【アメリカ進出に向けて】サプライチェーン・マネジメントの重要性と改善策

2020年に世界に広がった新型コロナウィルスの影響によって、アメリカだけでなく、世界中の製造業がサプライチェーン問題に直面しました。Bain & Companyのレポートによると、米国企業は年間6800億ドルを中国、及び東アジアからの輸入に依存しているそうです。アメリカ・バイデン政権は、国内製造業の活性化と重要製品のサプライチェーンの強化に向けた取り組みを発表しています。

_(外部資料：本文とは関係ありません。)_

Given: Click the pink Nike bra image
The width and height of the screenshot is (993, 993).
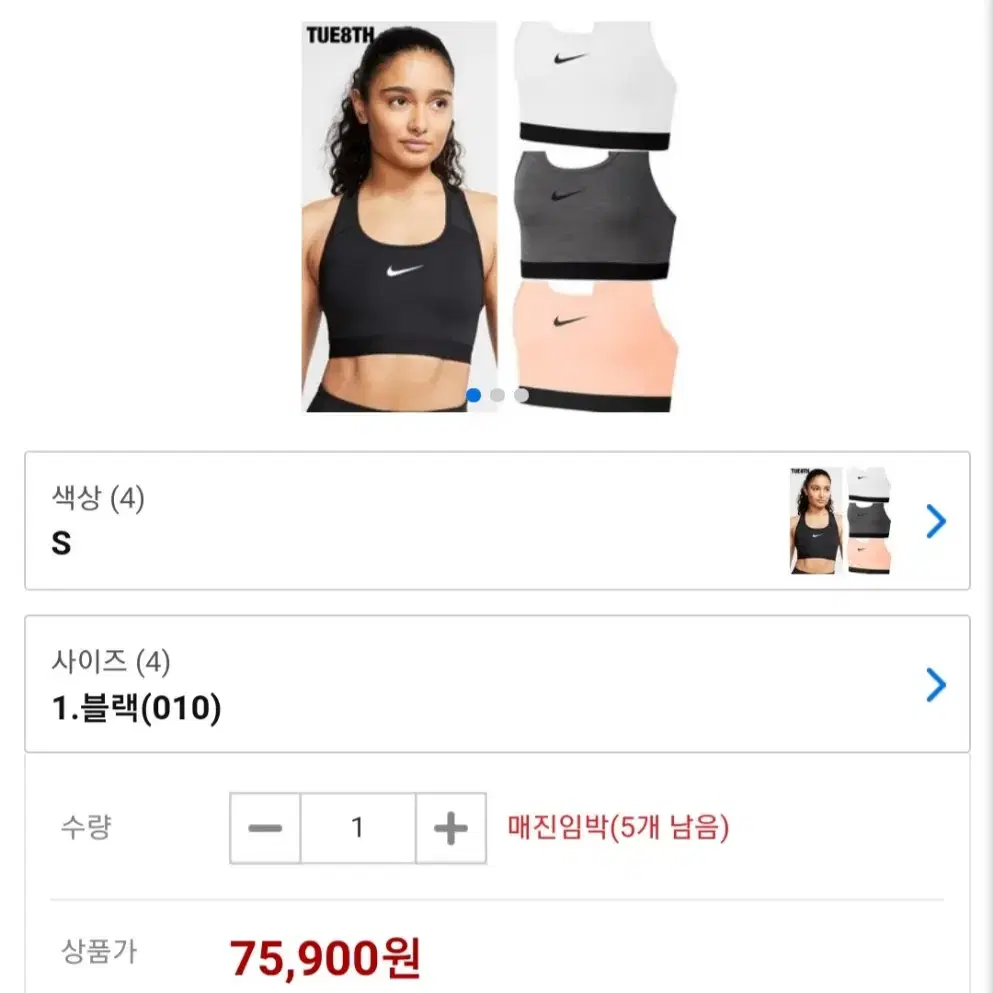Looking at the screenshot, I should [595, 347].
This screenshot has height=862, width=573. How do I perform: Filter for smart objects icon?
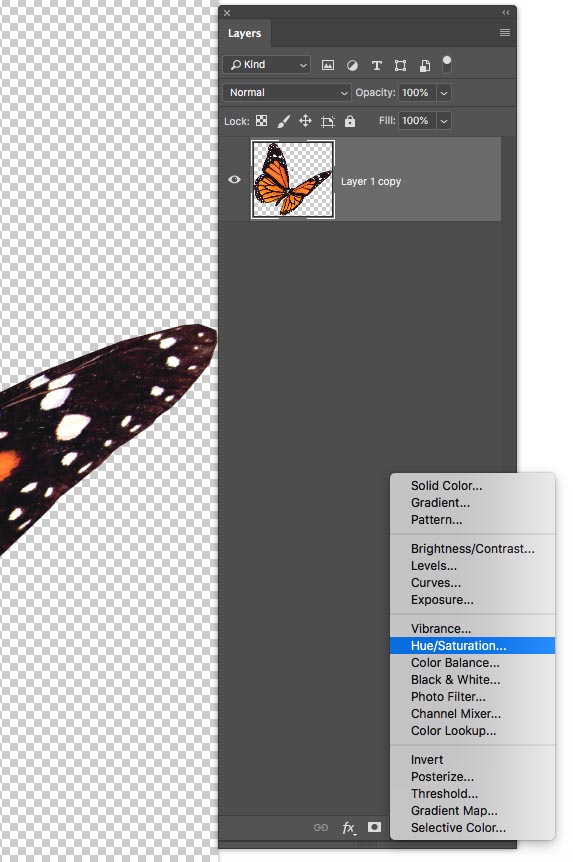[425, 65]
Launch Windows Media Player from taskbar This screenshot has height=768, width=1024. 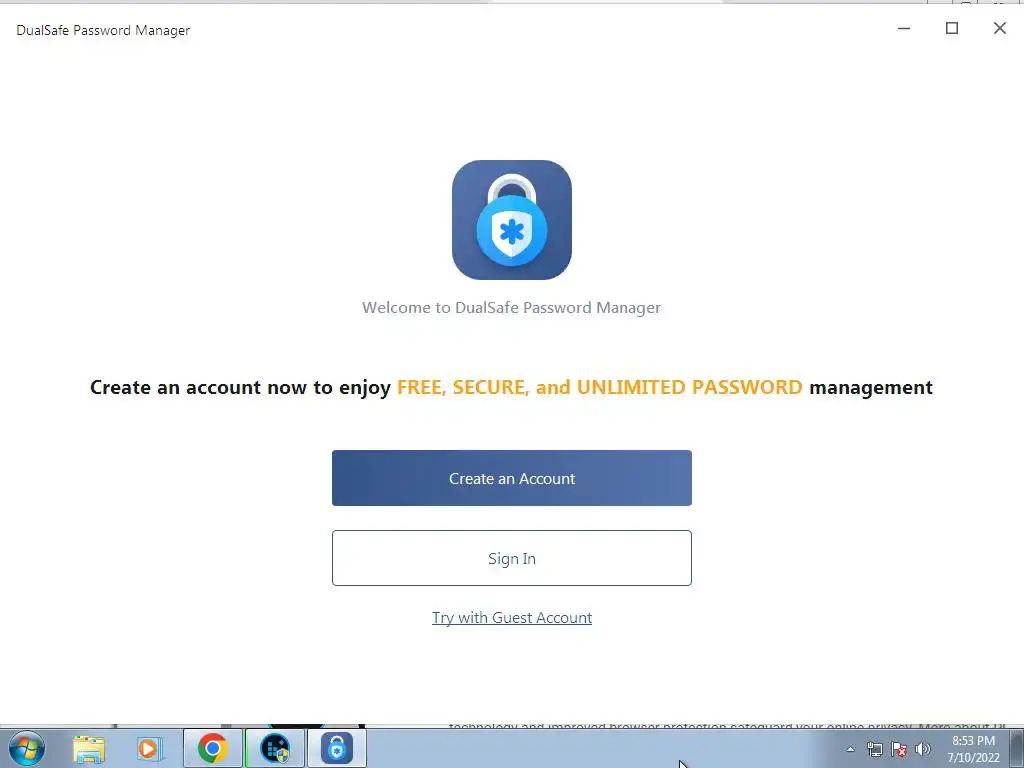coord(149,748)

2021年2月、ジョー・バイデン大統領は重要製品のサプライチェーンに関する大統領令に署名し、各省庁に対して各分野のサプライチェーンの評価と強化策の提案を求めました(2021年2月24日記事参照)。そして、大統領令署名から1年以内に見直しを行うよう要請されていたエネルギー、運輸、農産物・食料生産、公衆衛生、情報通信技術(ICT)、防衛の6分野において、関係する省庁がサプライチェーンの強化戦略を策定しました。

The White House – The Biden-⁠Harris Plan to Revitalize American Manufacturing and Secure Critical Supply Chains in 2022

この動きは、米国政府が国内サプライチェーンの脆弱性を認識し、国内生産能力と供給の安定性を高めるための具体的な対策を進めていることを示しています。特に、エネルギー、運輸、農産物・食料生産、公衆衛生、ICT(Information and Communications Technology)、防衛という重要な分野において、サプライチェーンの強化が焦点となっています。これにより、アメリカは国内での生産や供給基盤の整備を通じて、重要製品における依存度の低減と経済の安全保障の向上を目指しています。また、地域の災害や緊急事態にも柔軟に対応できる強靭なサプライチェーンの構築も重要な目標です。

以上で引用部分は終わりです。